Dog-like robots could one day learn to play fetch, thanks to a blend of artificial intelligence (AI) and computer vision helping them zero in on objects.
In a new study published Oct.10 in the journal IEEE Robotics and Automation Letters, researchers developed a method called "Clio" that lets robots rapidly map a scene using on-body cameras and identify the parts that are most relevant to the task they've been assigned via voice instructions..

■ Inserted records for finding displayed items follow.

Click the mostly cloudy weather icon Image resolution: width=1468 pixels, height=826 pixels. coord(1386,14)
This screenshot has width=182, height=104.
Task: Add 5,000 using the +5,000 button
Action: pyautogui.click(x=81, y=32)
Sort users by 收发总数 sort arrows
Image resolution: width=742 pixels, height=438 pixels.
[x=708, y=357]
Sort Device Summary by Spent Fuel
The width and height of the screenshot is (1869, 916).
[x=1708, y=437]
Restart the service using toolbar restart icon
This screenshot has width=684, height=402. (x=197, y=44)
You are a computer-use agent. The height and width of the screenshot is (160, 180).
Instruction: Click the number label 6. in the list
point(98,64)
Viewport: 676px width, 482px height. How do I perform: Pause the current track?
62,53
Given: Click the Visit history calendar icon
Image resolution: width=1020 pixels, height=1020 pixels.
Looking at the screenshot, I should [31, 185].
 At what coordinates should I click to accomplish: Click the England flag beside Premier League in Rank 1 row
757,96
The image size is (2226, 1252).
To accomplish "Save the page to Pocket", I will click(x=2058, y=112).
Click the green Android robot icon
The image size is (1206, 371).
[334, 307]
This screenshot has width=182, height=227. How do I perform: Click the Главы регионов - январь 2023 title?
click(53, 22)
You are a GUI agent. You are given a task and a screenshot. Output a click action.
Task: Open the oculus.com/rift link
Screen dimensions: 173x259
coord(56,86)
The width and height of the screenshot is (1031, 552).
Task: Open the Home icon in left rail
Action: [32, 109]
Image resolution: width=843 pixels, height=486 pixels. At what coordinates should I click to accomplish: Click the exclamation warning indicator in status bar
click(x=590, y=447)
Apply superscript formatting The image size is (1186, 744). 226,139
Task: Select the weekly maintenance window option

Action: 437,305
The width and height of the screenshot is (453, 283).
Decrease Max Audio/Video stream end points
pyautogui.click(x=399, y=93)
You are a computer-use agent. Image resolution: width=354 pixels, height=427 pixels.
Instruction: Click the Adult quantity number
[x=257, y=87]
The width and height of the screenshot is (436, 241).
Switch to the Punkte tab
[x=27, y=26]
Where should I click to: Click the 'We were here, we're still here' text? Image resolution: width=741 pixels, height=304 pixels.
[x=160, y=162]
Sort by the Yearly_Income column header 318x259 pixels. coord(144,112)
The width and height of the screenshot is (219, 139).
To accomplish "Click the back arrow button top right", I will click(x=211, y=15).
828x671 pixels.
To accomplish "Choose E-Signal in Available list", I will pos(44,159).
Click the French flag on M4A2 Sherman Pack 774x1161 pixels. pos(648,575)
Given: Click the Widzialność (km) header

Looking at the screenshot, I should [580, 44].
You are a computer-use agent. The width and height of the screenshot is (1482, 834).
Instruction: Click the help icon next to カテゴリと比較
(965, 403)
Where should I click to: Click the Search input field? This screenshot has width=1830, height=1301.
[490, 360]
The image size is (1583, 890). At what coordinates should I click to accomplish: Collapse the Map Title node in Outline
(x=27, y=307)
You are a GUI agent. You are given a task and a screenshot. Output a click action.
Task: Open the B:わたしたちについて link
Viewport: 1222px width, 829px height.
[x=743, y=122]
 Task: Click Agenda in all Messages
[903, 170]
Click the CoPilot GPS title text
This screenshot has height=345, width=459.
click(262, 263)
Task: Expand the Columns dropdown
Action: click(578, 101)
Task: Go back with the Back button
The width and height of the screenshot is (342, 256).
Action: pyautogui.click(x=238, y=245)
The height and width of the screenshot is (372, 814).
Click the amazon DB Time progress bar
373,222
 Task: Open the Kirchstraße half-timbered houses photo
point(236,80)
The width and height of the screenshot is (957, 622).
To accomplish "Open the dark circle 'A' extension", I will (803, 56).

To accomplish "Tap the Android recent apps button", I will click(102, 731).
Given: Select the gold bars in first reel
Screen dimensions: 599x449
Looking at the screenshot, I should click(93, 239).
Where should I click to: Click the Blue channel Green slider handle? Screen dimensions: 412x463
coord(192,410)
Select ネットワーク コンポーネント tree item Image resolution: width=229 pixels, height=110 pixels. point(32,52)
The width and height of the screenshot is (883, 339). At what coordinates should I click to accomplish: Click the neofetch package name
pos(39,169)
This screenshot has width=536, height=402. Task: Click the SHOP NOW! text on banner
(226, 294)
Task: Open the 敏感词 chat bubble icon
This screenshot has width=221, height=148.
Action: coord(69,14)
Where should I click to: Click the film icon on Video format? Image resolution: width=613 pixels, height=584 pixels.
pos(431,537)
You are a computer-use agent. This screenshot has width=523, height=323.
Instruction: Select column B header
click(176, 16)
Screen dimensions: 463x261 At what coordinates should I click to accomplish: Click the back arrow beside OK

Clio harnesses the theory of "information bottleneck," whereby information is compressed in a way so that a neural network — a collection of machine learning algorithms layered to mimic the way the human brain processes information — only picks out and stores relevant segments. Any robot equipped with the system will process instructions such as "get first aid kit" and then only interpret the parts of its immediate environment that are relevant to its tasks — ignoring everything else.
"For example, say there is a pile of books in the scene and my task is just to get the green book. In that case we push all this information about the scene through this bottleneck and end up with a cluster of segments that represent the green book," study co-author Dominic Maggio, a graduate student at MIT, said in a statement. "All the other segments that are not relevant just get grouped in a cluster which we can simply remove. And we're left with an object at the right granularity that is needed to support my task."
To demonstrate Clio in action, the researchers used a Boston Dynamics Spot quadruped robot running Clio to explore an office building and carry out a set of tasks. Working in real time, Clio generated a virtual map showing only objects relevant to its tasks, which then enabled the Spot robot to complete its objectives.
Seeing, understanding, doing
The researchers achieved this level of granularity with Clio by combining large language models (LLMs) — multiple virtual neural networks that underpin artificial intelligence tools, systems and services — that have been trained to identify all manner of objects, with computer vision.
Neural networks have made significant advances in accurately identifying objects within local or virtual environments, but these are often carefully curated scenarios with a limited number of objects that a robot or AI system has been pre-trained to recognize. The breakthrough Clio offers is the ability to be granular with what it sees in real time, relevant to the specific tasks it's been assigned.
A core part of this was to incorporate a mapping tool into Clio that enables it to split a scene into many small segments. A neural network then picks out segments that are semantically similar — meaning they serve the same intent or form similar objects.
Effectively, the idea is to have AI-powered robots that can make intuitive and discriminative task-centric decisions in real time, rather than try to process an entire scene or environment first.
In the future, the researchers plan to adapt Clio to handle higher-level tasks.
"We're still giving Clio tasks that are somewhat specific, like 'find deck of cards,'" Maggio said. "For search and rescue, you need to give it more high-level tasks, like 'find survivors,' or 'get power back on.'" So, we want to get to a more human-level understanding of how to accomplish more complex tasks."
If nothing else, Clio could be the key to having robot dogs that can actually play fetch — regardless of which park they are running around in.